**TO DO**
When you copy the data, keep every line exactly as written and skip the pictures.
[THE INPUT — start]
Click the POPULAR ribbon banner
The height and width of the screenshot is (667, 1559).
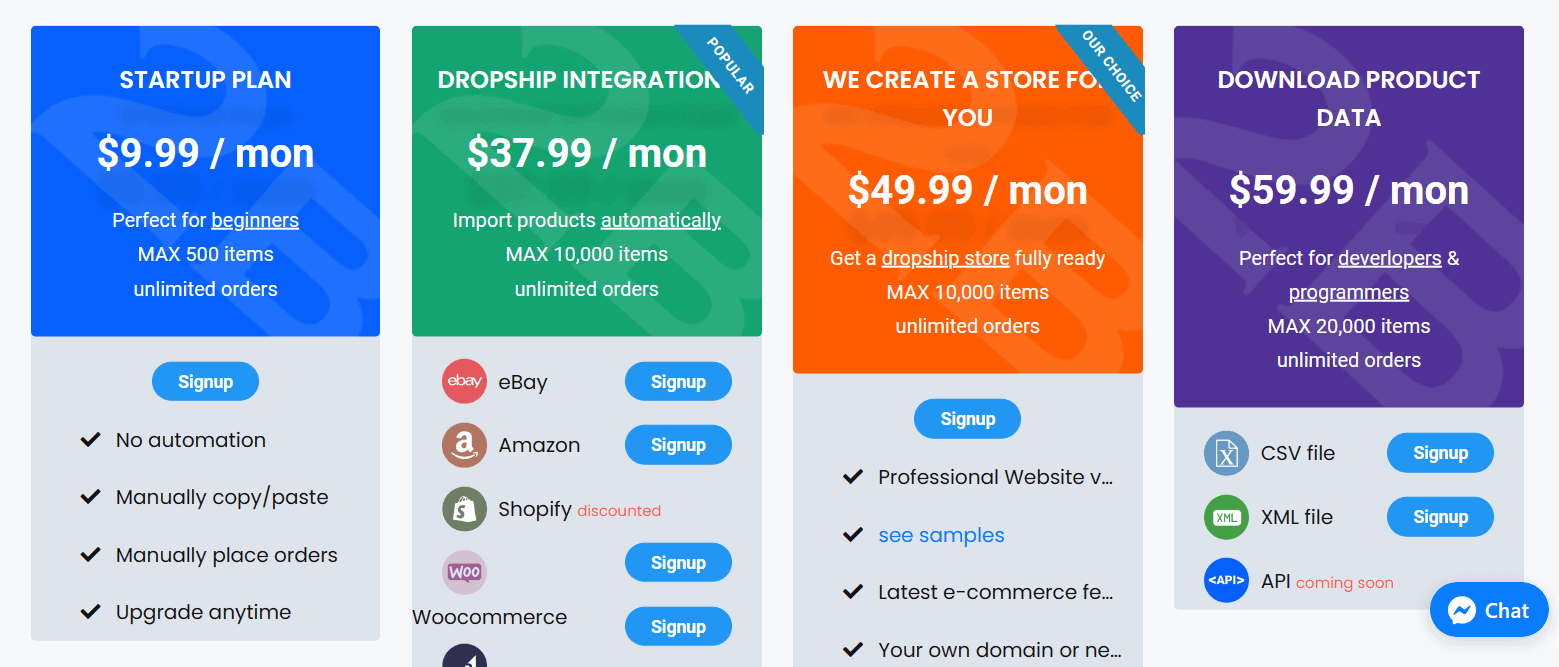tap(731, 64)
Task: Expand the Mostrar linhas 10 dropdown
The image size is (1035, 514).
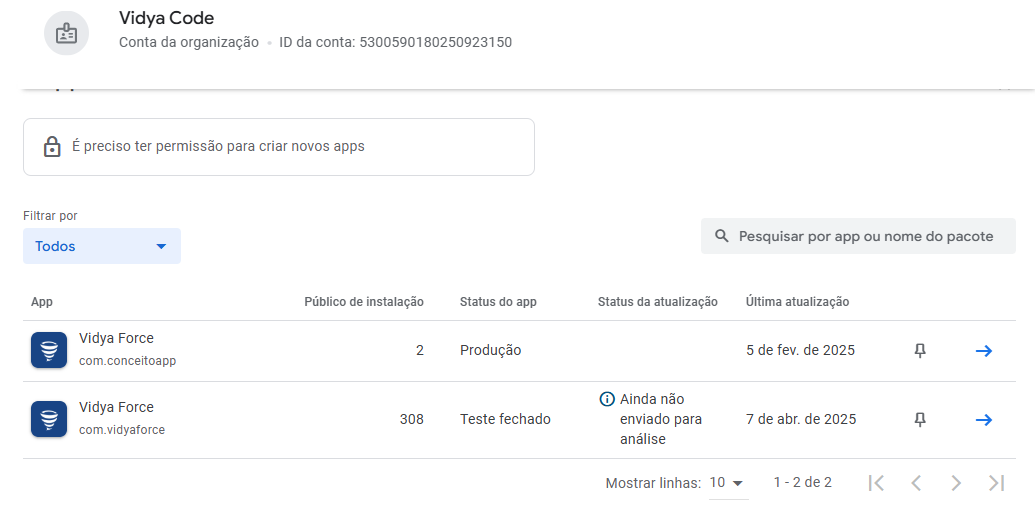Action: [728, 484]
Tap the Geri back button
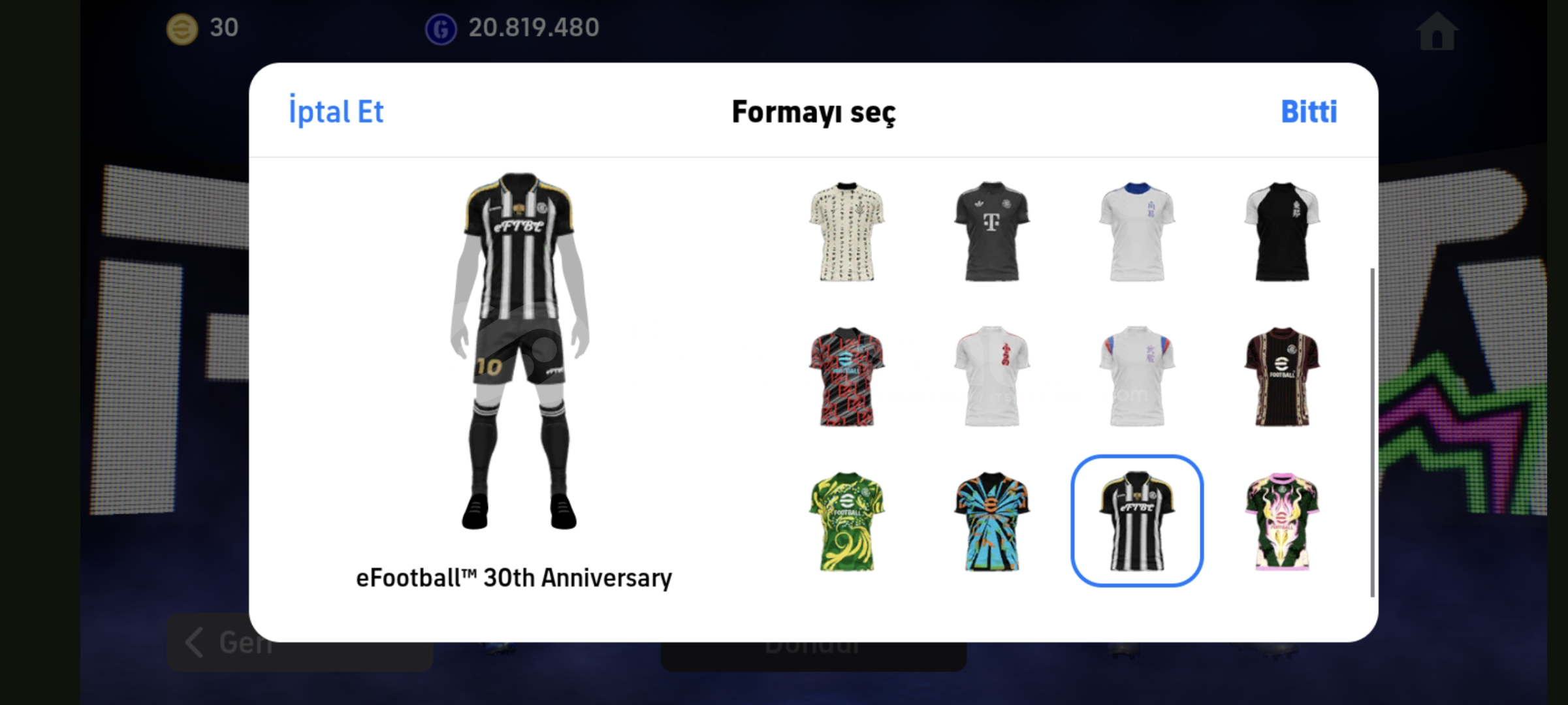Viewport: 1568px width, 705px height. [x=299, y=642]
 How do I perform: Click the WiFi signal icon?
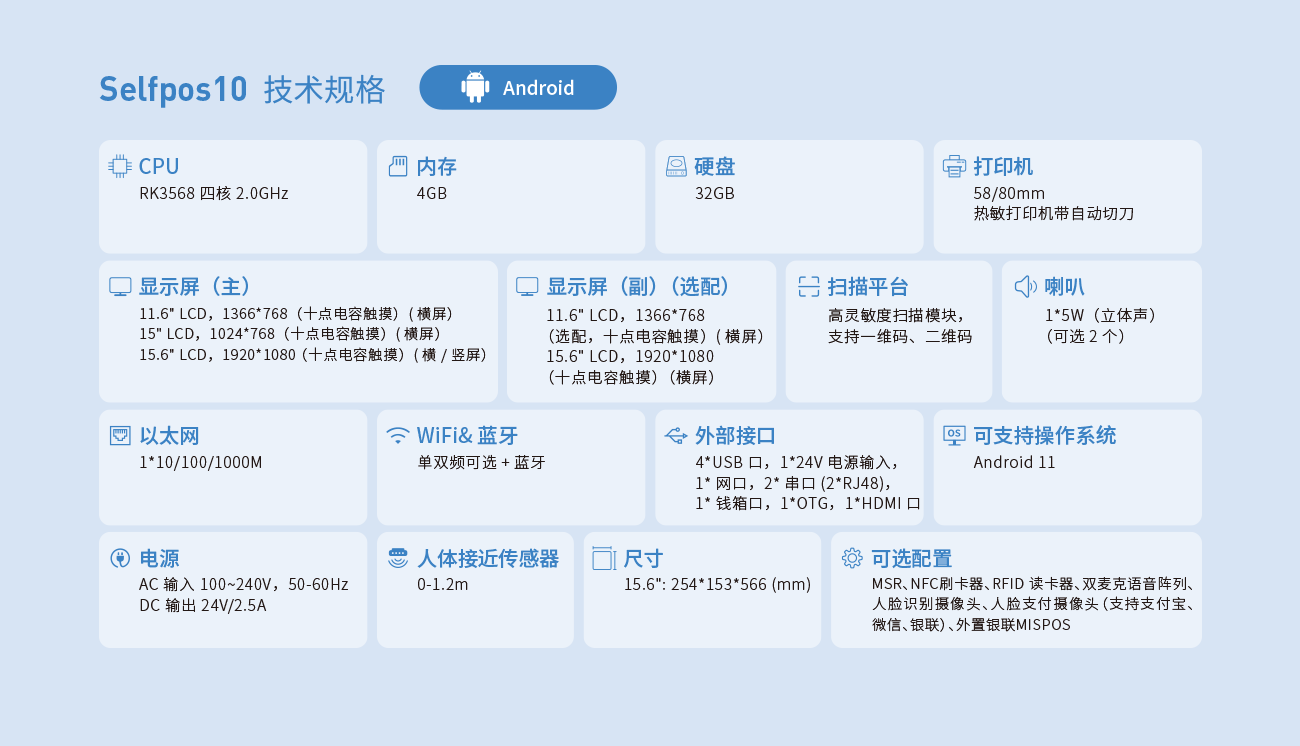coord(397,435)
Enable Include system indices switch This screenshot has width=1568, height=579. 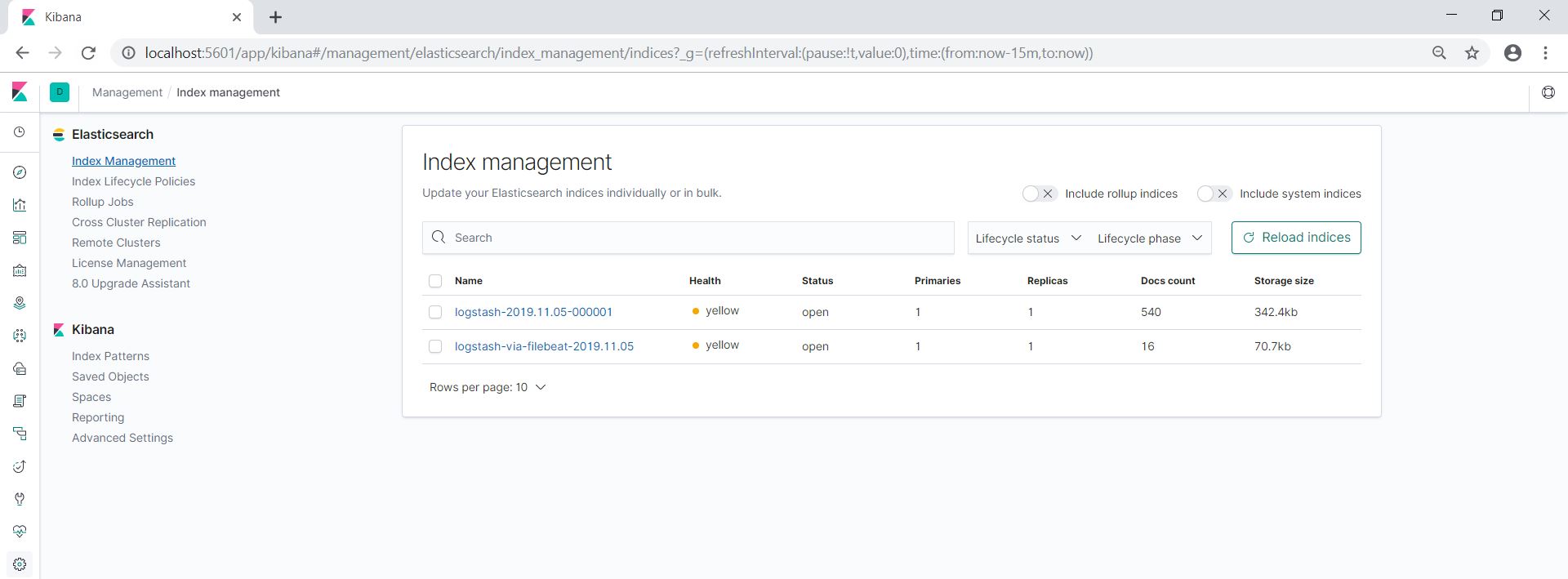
[THE INPUT — finish]
**RESPONSE TO THE EXERCISE**
Click the POPULAR ribbon banner
The height and width of the screenshot is (667, 1559).
tap(731, 64)
Task: Expand the Mostrar linhas 10 dropdown
The image size is (1035, 514).
Action: [728, 484]
Tap the Geri back button
Viewport: 1568px width, 705px height. [x=299, y=642]
 How do I perform: Click the WiFi signal icon?
coord(397,435)
Enable Include system indices switch This screenshot has width=1568, height=579. 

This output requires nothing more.